A drug to boost female sex drive could be worth billions to the company that manages to get it approved by the FDA. Recently, two new treatments have made strides towards that goal. But some are skeptical of the real value of such a drug to the women it's supposed to help.
In late 2004, FDA approval of Intrinsa, a testosterone patch for low female sex drive, seemed imminent. News reports heralded Intrinsa as a "Viagra for her," suggesting that it would revolutionize sexual health for women just as erectile dysfunction pills had for men.
Except an FDA advisory panel saw things differently. Finding numerous problems with the evidence for the drug's effectiveness and safety, experts on the panel voted against approving it. Procter & Gamble, the company responsible for Intrinsa, withdrew its application. Procter & Gamble is a WebMD sponsor.
Now the frontrunner in the race to market the first prescription drug for low female sex drive is Boehringher-Ingelheim Pharmaceuticals. It has a drug called flibanserin in phase III clinical trials, the final phase of drug testing required for FDA approval. The company is a WebMD sponsor.
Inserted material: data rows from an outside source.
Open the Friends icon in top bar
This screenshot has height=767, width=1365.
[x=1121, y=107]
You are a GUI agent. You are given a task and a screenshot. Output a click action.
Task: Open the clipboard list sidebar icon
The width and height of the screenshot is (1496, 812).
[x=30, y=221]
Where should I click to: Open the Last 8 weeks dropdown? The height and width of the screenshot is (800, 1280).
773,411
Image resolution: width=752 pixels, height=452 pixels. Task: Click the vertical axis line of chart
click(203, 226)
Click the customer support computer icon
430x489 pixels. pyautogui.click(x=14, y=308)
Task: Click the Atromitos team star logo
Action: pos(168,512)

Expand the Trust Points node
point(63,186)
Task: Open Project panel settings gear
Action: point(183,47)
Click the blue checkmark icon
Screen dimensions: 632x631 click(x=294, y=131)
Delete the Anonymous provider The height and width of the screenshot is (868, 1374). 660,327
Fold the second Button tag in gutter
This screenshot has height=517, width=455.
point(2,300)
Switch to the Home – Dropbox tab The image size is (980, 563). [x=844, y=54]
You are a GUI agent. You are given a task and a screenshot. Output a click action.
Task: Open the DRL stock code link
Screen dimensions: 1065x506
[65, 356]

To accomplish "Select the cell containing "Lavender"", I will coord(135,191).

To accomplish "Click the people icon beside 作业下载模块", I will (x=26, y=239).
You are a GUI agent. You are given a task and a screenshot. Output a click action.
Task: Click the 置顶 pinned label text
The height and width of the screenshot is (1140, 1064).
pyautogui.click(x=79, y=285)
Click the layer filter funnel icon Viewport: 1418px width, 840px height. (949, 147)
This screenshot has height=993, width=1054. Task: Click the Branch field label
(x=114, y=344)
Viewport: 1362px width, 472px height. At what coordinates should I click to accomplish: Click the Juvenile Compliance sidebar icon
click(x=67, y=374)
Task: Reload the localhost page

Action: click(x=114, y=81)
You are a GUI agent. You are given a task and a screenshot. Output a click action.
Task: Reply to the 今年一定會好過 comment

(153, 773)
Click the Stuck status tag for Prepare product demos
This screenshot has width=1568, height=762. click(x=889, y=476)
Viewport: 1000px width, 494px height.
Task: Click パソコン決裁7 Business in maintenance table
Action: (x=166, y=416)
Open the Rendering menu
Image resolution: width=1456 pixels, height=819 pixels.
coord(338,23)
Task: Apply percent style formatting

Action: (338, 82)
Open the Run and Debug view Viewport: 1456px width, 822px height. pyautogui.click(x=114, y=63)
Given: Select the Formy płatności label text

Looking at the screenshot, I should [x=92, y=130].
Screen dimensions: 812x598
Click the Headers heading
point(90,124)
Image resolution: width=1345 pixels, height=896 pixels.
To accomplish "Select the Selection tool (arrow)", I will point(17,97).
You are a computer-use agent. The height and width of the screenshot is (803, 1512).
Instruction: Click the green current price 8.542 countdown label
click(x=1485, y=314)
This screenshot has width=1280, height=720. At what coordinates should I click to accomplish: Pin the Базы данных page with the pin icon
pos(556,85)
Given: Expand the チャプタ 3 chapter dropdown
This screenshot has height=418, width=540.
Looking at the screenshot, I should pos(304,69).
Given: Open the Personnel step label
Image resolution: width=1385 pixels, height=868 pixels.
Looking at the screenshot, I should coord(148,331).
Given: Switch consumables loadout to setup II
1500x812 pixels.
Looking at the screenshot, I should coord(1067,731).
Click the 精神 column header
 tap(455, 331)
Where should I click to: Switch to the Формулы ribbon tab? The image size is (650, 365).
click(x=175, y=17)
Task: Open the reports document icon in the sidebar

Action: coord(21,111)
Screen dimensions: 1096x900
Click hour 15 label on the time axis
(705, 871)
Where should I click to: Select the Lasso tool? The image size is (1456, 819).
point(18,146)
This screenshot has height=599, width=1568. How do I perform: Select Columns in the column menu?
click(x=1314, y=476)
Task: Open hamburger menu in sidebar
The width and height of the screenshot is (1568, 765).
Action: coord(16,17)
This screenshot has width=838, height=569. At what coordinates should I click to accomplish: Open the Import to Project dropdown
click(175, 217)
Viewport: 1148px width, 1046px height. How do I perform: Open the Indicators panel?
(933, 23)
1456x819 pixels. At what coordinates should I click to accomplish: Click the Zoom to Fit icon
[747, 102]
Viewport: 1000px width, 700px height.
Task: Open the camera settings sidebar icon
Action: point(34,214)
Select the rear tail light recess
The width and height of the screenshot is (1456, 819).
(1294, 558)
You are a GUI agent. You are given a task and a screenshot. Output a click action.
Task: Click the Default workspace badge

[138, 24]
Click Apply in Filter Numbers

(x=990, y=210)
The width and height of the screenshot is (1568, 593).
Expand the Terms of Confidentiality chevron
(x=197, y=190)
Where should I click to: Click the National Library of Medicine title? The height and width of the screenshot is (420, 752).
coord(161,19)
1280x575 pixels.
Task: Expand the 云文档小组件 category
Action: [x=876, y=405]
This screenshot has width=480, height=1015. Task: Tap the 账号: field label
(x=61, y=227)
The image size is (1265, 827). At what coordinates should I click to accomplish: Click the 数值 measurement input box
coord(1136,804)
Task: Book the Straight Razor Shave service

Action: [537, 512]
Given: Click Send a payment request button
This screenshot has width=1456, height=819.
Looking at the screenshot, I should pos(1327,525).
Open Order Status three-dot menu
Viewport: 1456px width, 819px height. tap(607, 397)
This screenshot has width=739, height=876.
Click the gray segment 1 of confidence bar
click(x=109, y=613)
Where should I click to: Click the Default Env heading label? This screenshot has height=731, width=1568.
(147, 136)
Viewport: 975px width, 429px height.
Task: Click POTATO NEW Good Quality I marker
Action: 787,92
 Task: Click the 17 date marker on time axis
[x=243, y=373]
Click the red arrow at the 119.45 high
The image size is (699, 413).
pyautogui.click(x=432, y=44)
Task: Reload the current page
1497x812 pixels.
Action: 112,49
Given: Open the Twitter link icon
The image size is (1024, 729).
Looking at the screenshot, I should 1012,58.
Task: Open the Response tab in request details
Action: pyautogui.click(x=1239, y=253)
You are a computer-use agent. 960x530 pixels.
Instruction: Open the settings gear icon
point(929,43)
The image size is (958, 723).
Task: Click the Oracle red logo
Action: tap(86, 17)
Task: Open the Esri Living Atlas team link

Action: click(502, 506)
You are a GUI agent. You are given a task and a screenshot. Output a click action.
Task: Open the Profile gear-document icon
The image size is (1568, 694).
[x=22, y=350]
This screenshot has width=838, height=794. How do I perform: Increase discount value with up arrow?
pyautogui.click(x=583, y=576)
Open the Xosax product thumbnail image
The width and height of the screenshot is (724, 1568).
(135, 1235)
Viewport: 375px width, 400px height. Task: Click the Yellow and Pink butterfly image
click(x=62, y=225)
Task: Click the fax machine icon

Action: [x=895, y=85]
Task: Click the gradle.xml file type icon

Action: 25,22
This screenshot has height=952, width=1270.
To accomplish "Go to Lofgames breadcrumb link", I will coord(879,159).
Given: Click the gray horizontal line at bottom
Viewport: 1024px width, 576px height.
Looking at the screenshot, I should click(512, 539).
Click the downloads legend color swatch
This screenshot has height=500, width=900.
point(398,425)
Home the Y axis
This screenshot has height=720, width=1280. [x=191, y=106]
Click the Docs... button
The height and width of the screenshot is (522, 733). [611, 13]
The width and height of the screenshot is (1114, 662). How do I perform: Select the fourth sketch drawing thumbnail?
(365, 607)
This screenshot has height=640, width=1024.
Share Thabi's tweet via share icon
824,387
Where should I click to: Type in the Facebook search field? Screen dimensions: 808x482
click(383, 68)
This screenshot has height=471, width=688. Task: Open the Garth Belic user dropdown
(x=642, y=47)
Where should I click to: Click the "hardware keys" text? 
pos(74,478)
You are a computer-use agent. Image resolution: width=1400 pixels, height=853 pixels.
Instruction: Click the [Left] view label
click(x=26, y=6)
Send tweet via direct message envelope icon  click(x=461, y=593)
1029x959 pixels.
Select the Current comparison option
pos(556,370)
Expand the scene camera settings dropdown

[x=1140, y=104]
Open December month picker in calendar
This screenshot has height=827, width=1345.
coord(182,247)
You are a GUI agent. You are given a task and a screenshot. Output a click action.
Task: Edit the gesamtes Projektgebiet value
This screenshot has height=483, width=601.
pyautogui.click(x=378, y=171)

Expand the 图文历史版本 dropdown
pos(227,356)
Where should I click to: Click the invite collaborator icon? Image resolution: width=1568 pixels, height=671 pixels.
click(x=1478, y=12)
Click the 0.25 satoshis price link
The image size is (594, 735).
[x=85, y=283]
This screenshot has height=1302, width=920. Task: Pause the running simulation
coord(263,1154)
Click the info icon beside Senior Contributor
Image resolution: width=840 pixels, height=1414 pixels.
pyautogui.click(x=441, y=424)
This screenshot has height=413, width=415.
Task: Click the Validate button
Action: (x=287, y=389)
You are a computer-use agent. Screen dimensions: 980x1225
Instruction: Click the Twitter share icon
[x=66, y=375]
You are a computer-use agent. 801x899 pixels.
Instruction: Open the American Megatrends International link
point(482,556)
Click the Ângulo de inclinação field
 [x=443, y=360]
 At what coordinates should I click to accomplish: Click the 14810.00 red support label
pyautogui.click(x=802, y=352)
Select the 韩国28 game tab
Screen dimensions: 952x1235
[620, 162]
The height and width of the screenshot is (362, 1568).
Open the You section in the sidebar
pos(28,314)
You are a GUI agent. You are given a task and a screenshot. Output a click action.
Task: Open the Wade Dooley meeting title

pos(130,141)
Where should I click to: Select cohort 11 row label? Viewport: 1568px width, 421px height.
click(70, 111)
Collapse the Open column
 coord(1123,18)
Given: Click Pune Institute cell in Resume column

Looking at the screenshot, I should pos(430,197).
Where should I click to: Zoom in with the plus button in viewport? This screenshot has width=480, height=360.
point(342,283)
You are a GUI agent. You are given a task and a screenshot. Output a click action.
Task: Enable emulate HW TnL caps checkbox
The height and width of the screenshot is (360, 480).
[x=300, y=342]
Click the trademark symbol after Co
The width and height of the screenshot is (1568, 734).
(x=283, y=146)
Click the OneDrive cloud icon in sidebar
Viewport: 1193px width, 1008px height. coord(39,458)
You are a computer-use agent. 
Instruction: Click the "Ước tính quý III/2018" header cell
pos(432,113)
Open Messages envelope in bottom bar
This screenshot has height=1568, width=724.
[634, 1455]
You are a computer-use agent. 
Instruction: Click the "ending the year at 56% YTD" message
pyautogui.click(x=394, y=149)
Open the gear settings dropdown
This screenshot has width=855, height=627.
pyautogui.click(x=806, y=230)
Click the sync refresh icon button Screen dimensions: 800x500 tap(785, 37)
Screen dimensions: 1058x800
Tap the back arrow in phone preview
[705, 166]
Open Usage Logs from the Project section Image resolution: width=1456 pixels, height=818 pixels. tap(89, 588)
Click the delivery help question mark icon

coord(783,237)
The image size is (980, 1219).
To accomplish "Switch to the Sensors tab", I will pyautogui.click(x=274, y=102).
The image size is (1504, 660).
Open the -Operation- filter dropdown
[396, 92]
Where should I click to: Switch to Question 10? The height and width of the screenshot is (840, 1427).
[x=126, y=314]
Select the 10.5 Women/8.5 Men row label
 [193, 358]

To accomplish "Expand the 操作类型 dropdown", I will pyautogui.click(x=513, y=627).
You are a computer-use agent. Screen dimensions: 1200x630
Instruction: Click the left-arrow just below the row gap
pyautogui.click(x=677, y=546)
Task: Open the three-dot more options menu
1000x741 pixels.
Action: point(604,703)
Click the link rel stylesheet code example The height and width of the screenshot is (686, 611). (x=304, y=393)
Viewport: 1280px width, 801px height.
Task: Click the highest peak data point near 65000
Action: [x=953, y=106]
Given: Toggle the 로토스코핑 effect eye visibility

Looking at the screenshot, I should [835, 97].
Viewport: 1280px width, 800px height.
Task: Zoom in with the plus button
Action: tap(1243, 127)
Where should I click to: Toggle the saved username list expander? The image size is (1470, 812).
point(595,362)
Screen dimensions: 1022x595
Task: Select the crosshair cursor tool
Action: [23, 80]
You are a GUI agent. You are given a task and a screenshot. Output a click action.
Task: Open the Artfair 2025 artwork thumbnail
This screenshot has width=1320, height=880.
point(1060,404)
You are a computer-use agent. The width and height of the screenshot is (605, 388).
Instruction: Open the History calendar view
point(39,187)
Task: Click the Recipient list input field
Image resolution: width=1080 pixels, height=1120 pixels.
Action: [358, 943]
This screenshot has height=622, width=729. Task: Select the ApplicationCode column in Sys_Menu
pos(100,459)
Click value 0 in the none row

Flibanserin is a bit mysterious. It is a kind of antidepressant, but it hasn't been approved previously for any use. Boehringher-Ingelheim is saying little publicly about the drug. The company declined WebMD's request to interview a company representative, instead issuing a prepared statement. The statement does not explain how the drug is supposed to work, other than that "flibanserin is a molecule acting on the central nervous system and is not a hormone product."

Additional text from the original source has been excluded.